Stored data entries
□ □ □
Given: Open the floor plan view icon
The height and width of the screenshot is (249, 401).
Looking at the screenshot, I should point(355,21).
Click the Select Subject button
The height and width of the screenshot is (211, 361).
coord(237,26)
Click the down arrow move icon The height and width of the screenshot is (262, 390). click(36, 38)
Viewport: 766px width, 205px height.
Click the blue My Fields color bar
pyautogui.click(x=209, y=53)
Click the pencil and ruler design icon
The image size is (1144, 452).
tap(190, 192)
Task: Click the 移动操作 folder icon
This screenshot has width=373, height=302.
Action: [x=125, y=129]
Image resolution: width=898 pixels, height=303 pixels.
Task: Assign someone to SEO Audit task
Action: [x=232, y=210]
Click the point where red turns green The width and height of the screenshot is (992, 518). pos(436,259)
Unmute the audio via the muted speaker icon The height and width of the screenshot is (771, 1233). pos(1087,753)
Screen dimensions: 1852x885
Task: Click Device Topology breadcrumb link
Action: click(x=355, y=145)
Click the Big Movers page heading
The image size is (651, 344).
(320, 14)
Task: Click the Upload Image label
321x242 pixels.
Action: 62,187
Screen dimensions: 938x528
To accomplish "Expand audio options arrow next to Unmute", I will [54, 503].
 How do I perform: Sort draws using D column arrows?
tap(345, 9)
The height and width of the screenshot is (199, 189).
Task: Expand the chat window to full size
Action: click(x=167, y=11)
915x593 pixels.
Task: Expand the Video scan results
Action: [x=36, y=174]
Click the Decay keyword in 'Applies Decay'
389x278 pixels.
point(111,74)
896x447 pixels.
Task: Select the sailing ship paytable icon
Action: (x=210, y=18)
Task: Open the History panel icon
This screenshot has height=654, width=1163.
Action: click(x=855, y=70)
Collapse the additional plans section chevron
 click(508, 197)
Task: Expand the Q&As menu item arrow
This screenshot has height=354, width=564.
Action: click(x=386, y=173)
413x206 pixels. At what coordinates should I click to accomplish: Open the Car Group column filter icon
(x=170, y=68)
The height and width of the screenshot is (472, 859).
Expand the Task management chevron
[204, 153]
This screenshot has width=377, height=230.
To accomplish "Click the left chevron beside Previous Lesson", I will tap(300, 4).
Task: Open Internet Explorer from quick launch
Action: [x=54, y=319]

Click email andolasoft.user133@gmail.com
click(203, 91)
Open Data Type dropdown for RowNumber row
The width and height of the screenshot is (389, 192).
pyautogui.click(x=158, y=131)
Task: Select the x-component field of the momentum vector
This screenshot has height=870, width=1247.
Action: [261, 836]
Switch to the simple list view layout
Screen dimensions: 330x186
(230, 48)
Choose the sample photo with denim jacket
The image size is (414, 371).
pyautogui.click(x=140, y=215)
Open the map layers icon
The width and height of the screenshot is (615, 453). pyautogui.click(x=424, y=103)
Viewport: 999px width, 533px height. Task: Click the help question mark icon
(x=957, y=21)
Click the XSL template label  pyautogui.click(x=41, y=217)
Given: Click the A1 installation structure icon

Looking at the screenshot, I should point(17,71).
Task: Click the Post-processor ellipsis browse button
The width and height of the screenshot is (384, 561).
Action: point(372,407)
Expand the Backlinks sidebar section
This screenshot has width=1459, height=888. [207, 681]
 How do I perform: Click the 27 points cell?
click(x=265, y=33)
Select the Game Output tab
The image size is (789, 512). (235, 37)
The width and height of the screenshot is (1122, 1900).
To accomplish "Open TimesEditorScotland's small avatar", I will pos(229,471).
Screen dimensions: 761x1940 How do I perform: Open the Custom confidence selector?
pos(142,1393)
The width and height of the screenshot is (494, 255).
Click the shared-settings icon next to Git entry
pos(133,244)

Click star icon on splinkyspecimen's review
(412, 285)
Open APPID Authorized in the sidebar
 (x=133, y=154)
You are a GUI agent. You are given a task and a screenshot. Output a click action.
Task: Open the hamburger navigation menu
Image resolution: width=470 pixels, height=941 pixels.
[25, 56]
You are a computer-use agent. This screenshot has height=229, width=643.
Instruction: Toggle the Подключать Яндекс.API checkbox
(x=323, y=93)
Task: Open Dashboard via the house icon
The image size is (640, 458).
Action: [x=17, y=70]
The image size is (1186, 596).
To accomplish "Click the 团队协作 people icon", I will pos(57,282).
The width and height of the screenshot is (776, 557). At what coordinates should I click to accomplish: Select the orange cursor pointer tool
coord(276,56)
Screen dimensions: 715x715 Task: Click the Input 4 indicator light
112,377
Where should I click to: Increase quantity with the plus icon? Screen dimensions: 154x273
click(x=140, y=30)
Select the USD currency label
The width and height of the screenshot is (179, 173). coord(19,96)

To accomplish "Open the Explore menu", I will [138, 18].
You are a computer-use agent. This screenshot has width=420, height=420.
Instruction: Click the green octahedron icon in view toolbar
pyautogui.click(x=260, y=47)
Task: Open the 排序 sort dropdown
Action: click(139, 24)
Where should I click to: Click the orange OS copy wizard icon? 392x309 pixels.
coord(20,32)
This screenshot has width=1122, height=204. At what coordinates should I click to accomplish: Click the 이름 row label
□ □ □
Your objective:
Taking the entries above, restate exactly those lines that fall between the line with "Click the blue My Fields color bar" and the line with "Click the point", keeping both of those lines too.

Solution below:
Click the blue My Fields color bar
pyautogui.click(x=209, y=53)
Click the pencil and ruler design icon
The image size is (1144, 452).
tap(190, 192)
Task: Click the 移动操作 folder icon
This screenshot has width=373, height=302.
Action: [x=125, y=129]
Image resolution: width=898 pixels, height=303 pixels.
Task: Assign someone to SEO Audit task
Action: [x=232, y=210]
Click the point where red turns green The width and height of the screenshot is (992, 518). pos(436,259)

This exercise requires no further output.